Professor Tom Gillingwater and Professor Simon Parson, at Edinburgh & Aberdeen Universities respectively, have found that the liver is a therapeutic target in SMA. The results of this investigation have been published in the Nature journal, Scientific Reports. This study was partly funded by The SMA Trust and SMA Europe, amongst others.
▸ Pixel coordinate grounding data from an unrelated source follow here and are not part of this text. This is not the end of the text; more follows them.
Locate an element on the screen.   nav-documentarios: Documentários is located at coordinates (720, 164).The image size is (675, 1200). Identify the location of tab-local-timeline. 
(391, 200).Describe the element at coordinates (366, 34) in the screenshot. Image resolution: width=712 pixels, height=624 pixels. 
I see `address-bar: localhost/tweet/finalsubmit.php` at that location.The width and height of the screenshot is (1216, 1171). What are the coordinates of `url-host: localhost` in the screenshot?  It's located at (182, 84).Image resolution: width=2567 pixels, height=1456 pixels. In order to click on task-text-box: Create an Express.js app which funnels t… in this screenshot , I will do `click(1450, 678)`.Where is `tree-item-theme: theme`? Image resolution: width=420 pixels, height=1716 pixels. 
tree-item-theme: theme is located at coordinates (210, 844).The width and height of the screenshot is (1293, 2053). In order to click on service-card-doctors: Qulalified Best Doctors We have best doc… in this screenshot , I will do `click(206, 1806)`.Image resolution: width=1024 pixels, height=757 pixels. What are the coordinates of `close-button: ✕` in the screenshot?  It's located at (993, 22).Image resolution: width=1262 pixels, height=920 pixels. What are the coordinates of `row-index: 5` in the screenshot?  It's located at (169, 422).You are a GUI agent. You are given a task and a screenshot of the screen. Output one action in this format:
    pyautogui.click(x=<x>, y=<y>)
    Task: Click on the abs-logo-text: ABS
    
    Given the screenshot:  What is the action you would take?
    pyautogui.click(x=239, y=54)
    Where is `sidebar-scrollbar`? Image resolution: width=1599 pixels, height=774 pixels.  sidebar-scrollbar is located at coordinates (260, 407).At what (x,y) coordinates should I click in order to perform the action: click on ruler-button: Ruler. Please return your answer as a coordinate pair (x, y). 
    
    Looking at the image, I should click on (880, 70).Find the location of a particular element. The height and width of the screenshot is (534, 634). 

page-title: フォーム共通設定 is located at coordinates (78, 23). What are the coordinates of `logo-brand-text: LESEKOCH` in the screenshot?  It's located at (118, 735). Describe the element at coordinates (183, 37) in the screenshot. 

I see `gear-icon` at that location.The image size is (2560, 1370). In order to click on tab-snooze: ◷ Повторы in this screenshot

Decreased levels of SMN protein is associated with a range of problems around the body in people living with severe forms of SMA. Despite the presence of high levels of SMN protein in normal liver, there has not been any comprehensive study on the liver in SMA.
Gillingwater & Parson show that reduced SMN levels result in the failure of liver development, in a mouse model of severe SMA. The SMA liver is dark red, small and has the following characteristics: iron deposition; immature liver blood vessels, which are congested with blood; increased immature red blood cells; increased and persistent cells which release high levels of platelets, found as clot-like accumulations in the heart. The formation of blood cells in contrast, was unaffected. Further analysis revealed significant molecular changes in SMA liver, consistent with the morphological findings.
Treatment from birth with an antisense oligonucleotide (a molecule which allows the back-up gene, SMN2, to produce a greater amount of functional SMN protein), increased lifespan and ameliorated all morphological defects in the liver. Defects in the liver are evident at birth, prior to motor system pathology and impair essential liver function in SMA. The liver is a key recipient of SMA therapies and when antisense treatment is delivered throughout the body, this rescued the liver pathology. Liver therefore, represents an important therapeutic target in SMA.
E. Szunyogova, H. Zhou, G. K. Maxwell, R. A. Powis, F. Muntoni, T. H. Gillingwater & S. H. Parson. Survival Motor Neuron (SMN) protein is required for normal mouse liver development. Sci. Rep. 6, 34635; doi: 10.1038/srep34635 (2016).